Top of AVAILABLE DATA

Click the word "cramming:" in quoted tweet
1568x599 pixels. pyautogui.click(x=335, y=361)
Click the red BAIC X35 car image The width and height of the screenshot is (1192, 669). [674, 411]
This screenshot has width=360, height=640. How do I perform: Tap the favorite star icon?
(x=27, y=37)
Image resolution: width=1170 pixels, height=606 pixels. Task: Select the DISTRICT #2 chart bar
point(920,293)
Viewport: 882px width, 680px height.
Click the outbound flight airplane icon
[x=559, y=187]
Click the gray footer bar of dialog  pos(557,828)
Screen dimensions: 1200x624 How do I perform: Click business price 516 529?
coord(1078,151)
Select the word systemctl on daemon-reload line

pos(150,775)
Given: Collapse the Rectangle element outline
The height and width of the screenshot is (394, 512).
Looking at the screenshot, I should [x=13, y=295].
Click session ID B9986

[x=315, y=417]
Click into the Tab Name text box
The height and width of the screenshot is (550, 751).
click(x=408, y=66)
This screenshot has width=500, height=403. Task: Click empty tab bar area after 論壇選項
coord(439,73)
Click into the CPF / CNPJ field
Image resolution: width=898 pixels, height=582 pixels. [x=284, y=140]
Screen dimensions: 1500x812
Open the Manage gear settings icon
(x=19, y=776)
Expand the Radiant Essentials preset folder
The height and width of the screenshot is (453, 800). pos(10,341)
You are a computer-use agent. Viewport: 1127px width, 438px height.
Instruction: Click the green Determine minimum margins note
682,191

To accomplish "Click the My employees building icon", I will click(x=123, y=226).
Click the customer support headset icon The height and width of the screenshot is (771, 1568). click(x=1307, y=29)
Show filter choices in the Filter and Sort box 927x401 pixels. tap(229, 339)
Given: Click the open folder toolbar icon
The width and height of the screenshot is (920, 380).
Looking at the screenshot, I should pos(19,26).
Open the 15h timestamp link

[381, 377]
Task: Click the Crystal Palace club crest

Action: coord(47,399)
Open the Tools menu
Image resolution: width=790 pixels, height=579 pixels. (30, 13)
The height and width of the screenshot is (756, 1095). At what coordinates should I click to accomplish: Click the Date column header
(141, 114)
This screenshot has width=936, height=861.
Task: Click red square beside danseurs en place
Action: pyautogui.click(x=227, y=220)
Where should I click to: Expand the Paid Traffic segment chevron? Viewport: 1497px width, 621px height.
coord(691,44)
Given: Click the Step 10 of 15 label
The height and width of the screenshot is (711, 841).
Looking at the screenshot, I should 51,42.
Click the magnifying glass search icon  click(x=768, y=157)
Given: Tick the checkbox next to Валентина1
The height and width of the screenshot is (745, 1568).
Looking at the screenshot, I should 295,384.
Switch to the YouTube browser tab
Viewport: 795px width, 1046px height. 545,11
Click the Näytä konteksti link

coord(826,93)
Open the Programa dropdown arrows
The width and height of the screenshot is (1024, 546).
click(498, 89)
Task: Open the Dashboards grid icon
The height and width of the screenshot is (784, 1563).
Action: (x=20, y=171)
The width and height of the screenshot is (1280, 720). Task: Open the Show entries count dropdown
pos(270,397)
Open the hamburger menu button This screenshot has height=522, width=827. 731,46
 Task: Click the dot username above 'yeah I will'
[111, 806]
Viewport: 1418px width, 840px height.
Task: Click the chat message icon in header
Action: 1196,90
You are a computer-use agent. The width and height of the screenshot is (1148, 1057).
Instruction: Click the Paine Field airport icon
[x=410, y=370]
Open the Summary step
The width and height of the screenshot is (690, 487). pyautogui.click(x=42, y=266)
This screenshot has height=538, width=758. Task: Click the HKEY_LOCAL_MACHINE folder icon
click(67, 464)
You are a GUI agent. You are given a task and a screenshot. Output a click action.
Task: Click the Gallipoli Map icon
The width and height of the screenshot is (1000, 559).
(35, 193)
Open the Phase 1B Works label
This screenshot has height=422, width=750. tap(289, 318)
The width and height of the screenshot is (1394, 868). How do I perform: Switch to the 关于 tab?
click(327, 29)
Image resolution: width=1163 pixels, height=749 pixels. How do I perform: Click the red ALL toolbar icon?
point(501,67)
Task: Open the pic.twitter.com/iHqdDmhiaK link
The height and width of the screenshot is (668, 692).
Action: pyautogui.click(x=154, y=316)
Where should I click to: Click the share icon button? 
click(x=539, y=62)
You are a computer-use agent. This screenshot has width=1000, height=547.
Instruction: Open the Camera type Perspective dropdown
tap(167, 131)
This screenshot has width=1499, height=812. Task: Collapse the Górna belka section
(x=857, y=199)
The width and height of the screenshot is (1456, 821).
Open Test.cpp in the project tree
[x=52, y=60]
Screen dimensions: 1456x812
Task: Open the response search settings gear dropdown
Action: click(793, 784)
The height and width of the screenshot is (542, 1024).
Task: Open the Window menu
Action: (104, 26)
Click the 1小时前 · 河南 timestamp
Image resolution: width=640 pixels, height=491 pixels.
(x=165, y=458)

Bottom of AVAILABLE DATA

WORK TO COMPLETE:
Your task is to set down exactly the lines from the line containing "The height and width of the screenshot is (668, 692)." to the end of the data above, including both ends.

RESPONSE TO THE TASK:
The height and width of the screenshot is (668, 692).
Action: pyautogui.click(x=154, y=316)
Where should I click to: Click the share icon button? 
click(x=539, y=62)
You are a computer-use agent. This screenshot has width=1000, height=547.
Instruction: Open the Camera type Perspective dropdown
tap(167, 131)
This screenshot has width=1499, height=812. Task: Collapse the Górna belka section
(x=857, y=199)
The width and height of the screenshot is (1456, 821).
Open Test.cpp in the project tree
[x=52, y=60]
Screen dimensions: 1456x812
Task: Open the response search settings gear dropdown
Action: click(793, 784)
The height and width of the screenshot is (542, 1024).
Task: Open the Window menu
Action: (104, 26)
Click the 1小时前 · 河南 timestamp
Image resolution: width=640 pixels, height=491 pixels.
(x=165, y=458)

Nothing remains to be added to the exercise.